L’ospedale di Negrar lancia l’ambulatorio per la diagnosi rapida del tumore ovarico: ecco come accedere al servizio. In occasione della Giornata mondiale contro il tumore ovarico (8 maggio), l’ospedale Sacro Cuore Don Calabria di Negrar annuncia l’attivazione di un ambulatorio ecografico dedicato esclusivamente alle pazienti con cisti o masse ovariche sospette.
La sfida della diagnosi precoce.
Il carcinoma ovarico rappresenta una delle sfide più complesse per la medicina moderna, paragonabile per aggressività solo al tumore del pancreas. Il motivo è da ricercarsi nella sua natura subdola: i sintomi iniziali sono spesso aspecifici, come gonfiore addominale o difficoltà digestive, portando oltre l’80% delle donne a ricevere la diagnosi quando la malattia è già in fase avanzata.
“Abbiamo strutturato uno spazio dedicato per offrire alle pazienti con diagnosi incerta un accesso diretto e agevolato”, spiega il dottor Marcello Ceccaroni, direttore della Ginecologia e Ostetricia a Negrar. “In caso di conferma della neoplasia, garantiamo una presa in carico immediata per cure e approfondimenti”.
Tecnologia di secondo livello per salvare vite.

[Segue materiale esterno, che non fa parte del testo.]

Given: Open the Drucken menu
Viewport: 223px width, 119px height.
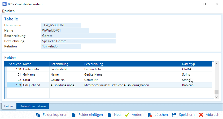Looking at the screenshot, I should point(8,11).
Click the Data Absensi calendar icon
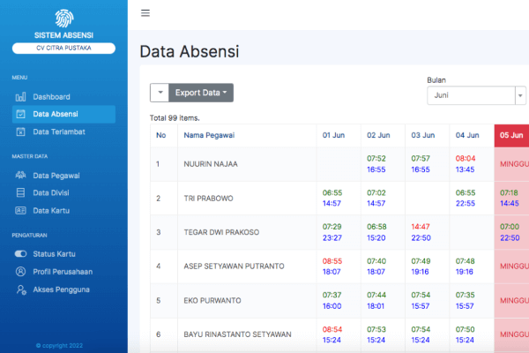This screenshot has height=353, width=529. pyautogui.click(x=21, y=114)
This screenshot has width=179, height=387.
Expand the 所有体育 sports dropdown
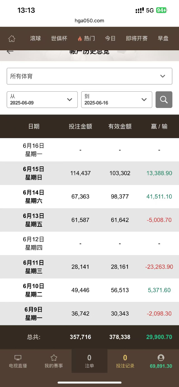tap(89, 76)
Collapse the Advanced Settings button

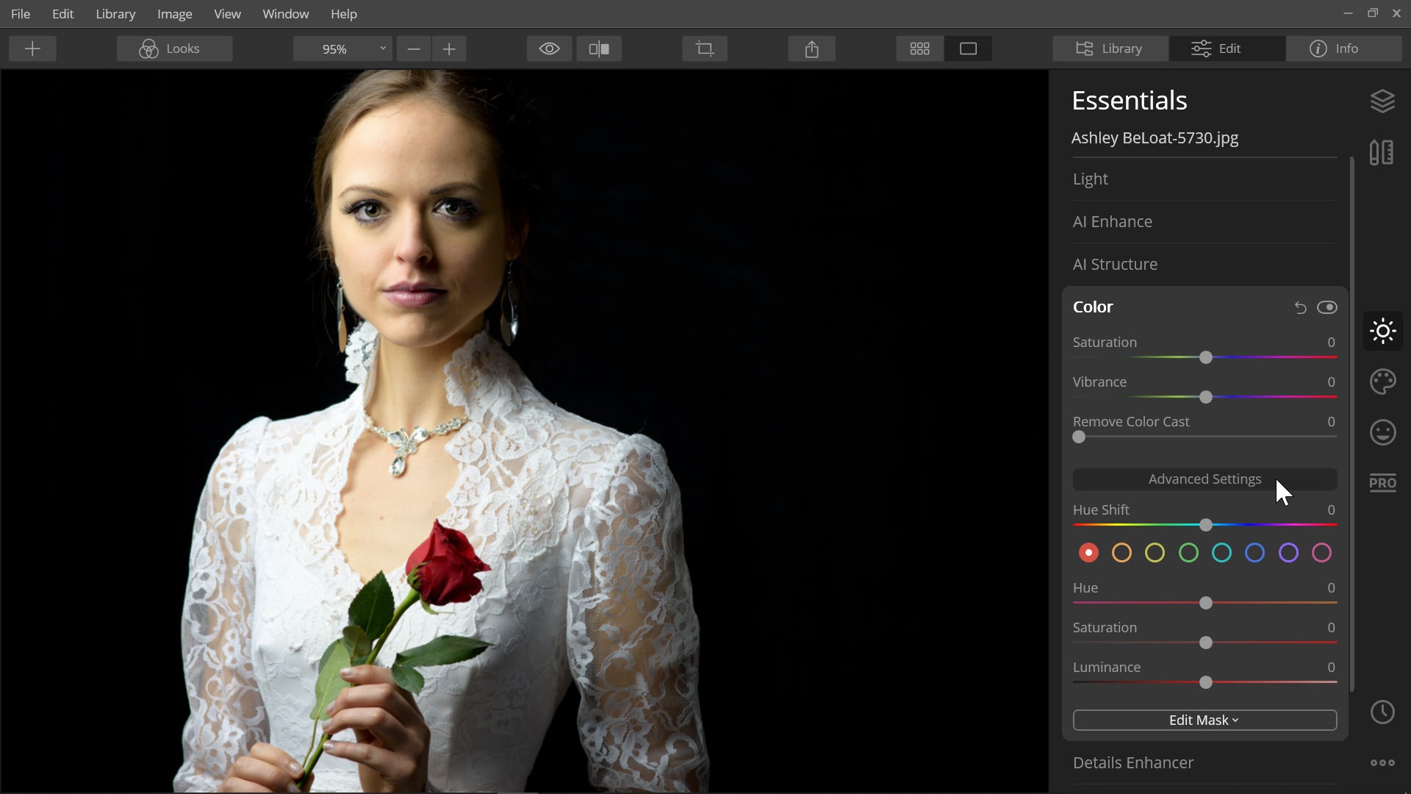pyautogui.click(x=1204, y=479)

L’ambulatorio, guidato dalla dottoressa Carlotta Zorzi, utilizza ecografi di ultima generazione capaci di mappare non solo la forma della massa, ma anche la sua vascolarizzazione. Questa tecnologia permette di distinguere con elevata precisione tra una cisti benigna e una maligna, valutando anche l’eventuale estensione del tumore nell’addome.
Come accedere all’ambulatorio di Negrar.
Per usufruire del servizio è necessario essere già in possesso di una documentazione (ecografica o radiologica) che indichi la presenza di masse sospette.
Contatti utili.
- Telefono: 045.6013313 (attivo dalle 9:00 alle 13:00).
- E-mail: [email protected].
L’importanza dei controlli annuali.
Non esistendo oggi uno screening di massa efficace per il tumore ovarico, la prevenzione resta affidata alla responsabilità individuale. Il dottor Ceccaroni sottolinea l’importanza vitale della visita ginecologica annuale accompagnata dall’ecografia pelvica transvaginale, unico strumento in grado di rilevare tempestivamente anomalie alle ovaie.
Con un tasso di sopravvivenza a 5 anni che oggi sfiora il 50%, la chirurgia mininvasiva (laparoscopia) – di cui Negrar è centro pioniere nel mondo – e i nuovi farmaci chemioterapici offrono speranze concrete anche nei casi più difficili.